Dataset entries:

********

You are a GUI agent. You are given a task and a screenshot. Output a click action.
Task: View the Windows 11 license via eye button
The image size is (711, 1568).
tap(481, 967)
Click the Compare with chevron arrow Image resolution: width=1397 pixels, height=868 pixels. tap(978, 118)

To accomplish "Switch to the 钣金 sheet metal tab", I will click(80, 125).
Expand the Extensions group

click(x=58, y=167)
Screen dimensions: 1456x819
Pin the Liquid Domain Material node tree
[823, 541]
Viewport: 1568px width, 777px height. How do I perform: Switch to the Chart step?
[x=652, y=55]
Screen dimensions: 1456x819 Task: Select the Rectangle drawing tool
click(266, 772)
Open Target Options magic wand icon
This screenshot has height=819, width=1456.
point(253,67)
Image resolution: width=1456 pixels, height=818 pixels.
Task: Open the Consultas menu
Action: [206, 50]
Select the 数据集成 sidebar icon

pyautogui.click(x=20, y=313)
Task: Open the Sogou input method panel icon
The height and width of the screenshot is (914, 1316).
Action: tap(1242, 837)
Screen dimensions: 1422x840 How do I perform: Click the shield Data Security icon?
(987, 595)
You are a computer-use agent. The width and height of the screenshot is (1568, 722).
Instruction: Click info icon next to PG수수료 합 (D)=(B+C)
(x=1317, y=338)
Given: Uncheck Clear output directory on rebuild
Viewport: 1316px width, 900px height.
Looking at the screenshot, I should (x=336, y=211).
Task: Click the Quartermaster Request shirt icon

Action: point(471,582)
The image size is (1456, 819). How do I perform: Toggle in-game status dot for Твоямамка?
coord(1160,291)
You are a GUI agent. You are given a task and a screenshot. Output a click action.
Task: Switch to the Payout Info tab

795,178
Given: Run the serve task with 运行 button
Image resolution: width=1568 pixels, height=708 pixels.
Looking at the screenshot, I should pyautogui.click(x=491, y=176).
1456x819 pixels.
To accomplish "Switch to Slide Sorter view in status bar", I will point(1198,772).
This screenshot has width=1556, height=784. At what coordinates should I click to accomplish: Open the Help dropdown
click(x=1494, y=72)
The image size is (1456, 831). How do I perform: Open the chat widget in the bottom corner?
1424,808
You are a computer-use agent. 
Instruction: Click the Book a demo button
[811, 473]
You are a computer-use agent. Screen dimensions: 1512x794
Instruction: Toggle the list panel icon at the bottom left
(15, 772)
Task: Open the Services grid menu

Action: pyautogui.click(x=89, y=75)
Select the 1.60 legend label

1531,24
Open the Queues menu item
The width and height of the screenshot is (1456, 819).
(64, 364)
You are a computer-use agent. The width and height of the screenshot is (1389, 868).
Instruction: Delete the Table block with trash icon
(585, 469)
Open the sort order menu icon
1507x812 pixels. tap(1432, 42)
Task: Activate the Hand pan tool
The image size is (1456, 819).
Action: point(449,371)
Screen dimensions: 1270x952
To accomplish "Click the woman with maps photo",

********

Task to carry out — Beginning at the line that holds "Instruction: Click the Book a demo button", reproduce the lines exactly up to and including the final line of the entries.

Written response —
Instruction: Click the Book a demo button
[811, 473]
You are a computer-use agent. Screen dimensions: 1512x794
Instruction: Toggle the list panel icon at the bottom left
(15, 772)
Task: Open the Services grid menu

Action: pyautogui.click(x=89, y=75)
Select the 1.60 legend label

1531,24
Open the Queues menu item
The width and height of the screenshot is (1456, 819).
(64, 364)
You are a computer-use agent. The width and height of the screenshot is (1389, 868).
Instruction: Delete the Table block with trash icon
(585, 469)
Open the sort order menu icon
1507x812 pixels. tap(1432, 42)
Task: Activate the Hand pan tool
The image size is (1456, 819).
Action: point(449,371)
Screen dimensions: 1270x952
To accomplish "Click the woman with maps photo",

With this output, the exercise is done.